> [Quoted passage]:
◇ ◇ ◇

The Naked Gamer is a regular opinion column that strips back the superficialities and looks at the flesh underneath. If you’ve got a topic you’d like discussed, drop columnist Kristy Green a line! If you like Kristy’s work, don’t forget she’s co-host of our Flash Point podcast.
Recently I attended a huge LAN event. It’s been a very long time since I attended any sort of mass paid LAN and I admit that I was a little nervous about it all. The last paid LAN event I attended was a very long time ago, it was nowhere near this large and it wasn’t a good experience for me. I was the only woman there and well, I had numerous bad experience with the other attendees that I won’t go into right now.
My friends said not to worry, that they have attended these before and never seen/had a problem and they were right. The moment I walked through those doors I was impressed by the sheer size of the event. I walked in awe to my assigned desk carrying my bag of cables and peripherals (the monitor and computer had to wait their turn). By the time I put my bag down I was completely sucked in to the atmosphere of the event. I was surrounded by gamers and this was going to be over 24 hours of uninterrupted gaming goodness. What wasn’t there to like?

◇ ◇ ◇

> [Task set]:
A) According to the LAN event column, which podcast does Kristy Green co-host?
B) List every piece of gear the LAN event column says the writer brought to the event.
C) Put this sentence from the LAN event column into Spanish: "The moment I walked through those doors I was impressed by the sheer size of the event."

> [Dataset content]:
◇ ◇ ◇

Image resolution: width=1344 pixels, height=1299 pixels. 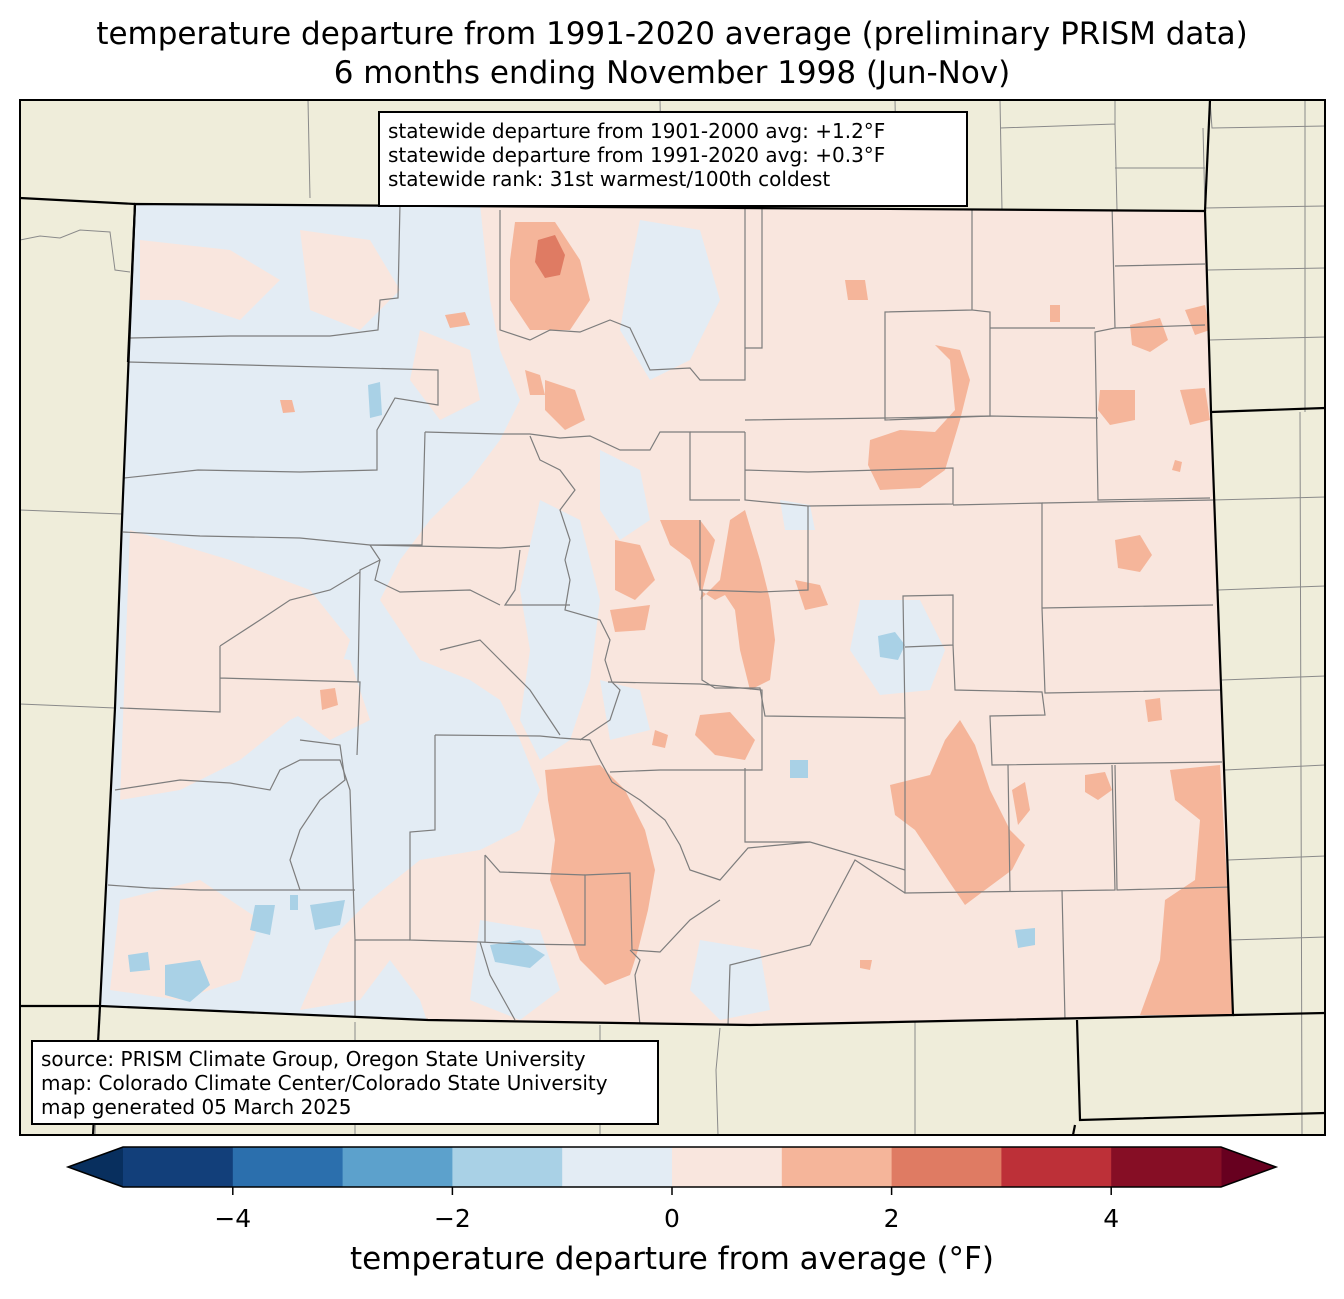 What do you see at coordinates (672, 1259) in the screenshot?
I see `colorbar-label: temperature departure from average (°F)` at bounding box center [672, 1259].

◇ ◇ ◇

> [Answers for this exercise]:
A) Flash Point

B) Cables, peripherals, a monitor, and a computer

C) En cuanto crucé esas puertas, me impresionó el enorme tamaño del evento.